I noticed he took a keen interest in birdsong, and with an almost obsessive frequency, I began playing him a recording of calls from a hundred different species...
One day, in the woods surrounding our small mountain house, my five-year-old son—imitating the narrator's voice with perfect precision—identified a bird and announced solemnly: "It's a woodlouse!"
I do not have the gift of faith, but I must acknowledge that in his melodies I seem to discover something very close to "grace"—understood as virtue and beauty, but also as an expression, through prayer, of gratitude...
In August 1963, two months after Hikari's birth, I went to Hiroshima to write an article on the World Conference Against Atomic Bombs. As I recall, I was driven by an urgent sense that if I did not step back to gain perspective, my son's condition would crush me...
When Hikari was born, I believe I was in the midst of my youthful identity crisis—or perhaps at its peak. The birth of a brain-damaged child fell like a bomb into the center of that crisis. It was through that pain that I found my equilibrium again...

▶ **Provided data**:
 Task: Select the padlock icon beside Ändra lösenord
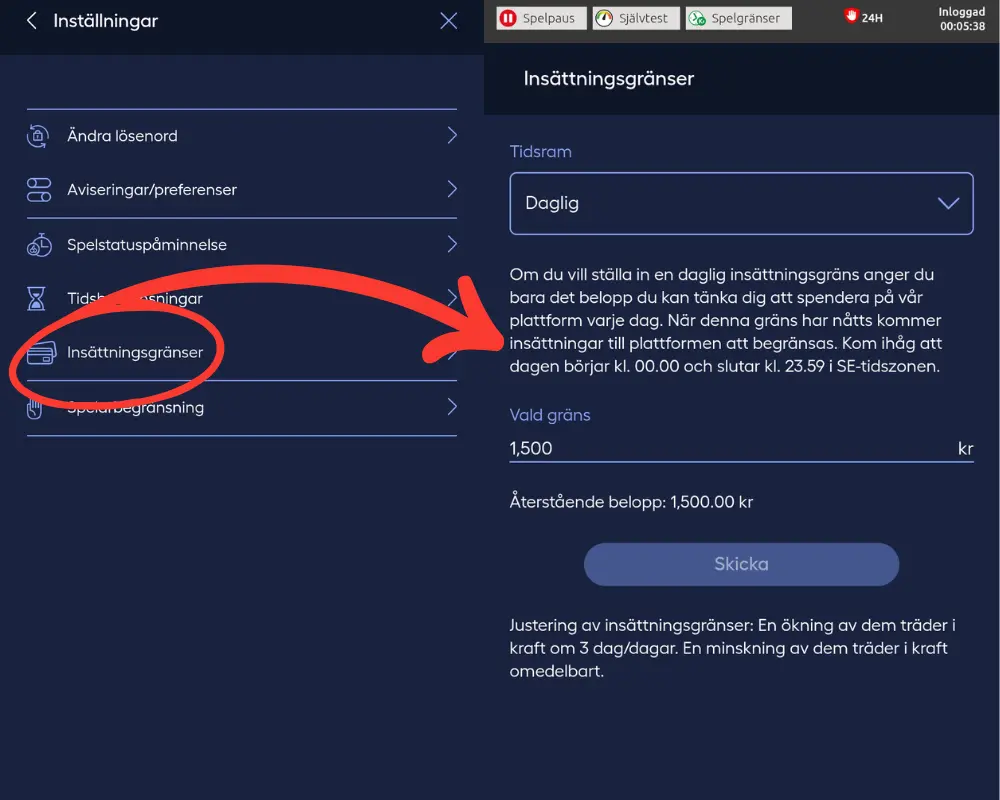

▶ **Given task A**:
Answer these questions from the passage about the narrator's son:
(i) How many species' calls were on the recording the narrator played?
(ii) In what month and year did the narrator go to Hiroshima?
(iii) What did the son announce when he identified a bird in the woods?
▶ **Given task B**: In the passage about the narrator's son, list every meaning that the word "grace" is said to be understood as.
The data above comes from a separate source and has no connection to the passage.

▶ **Correct response A**:
(i) A hundred.
(ii) August 1963.
(iii) "It's a woodlouse!"

▶ **Correct response B**:
- Virtue
- Beauty
- An expression, through prayer, of gratitude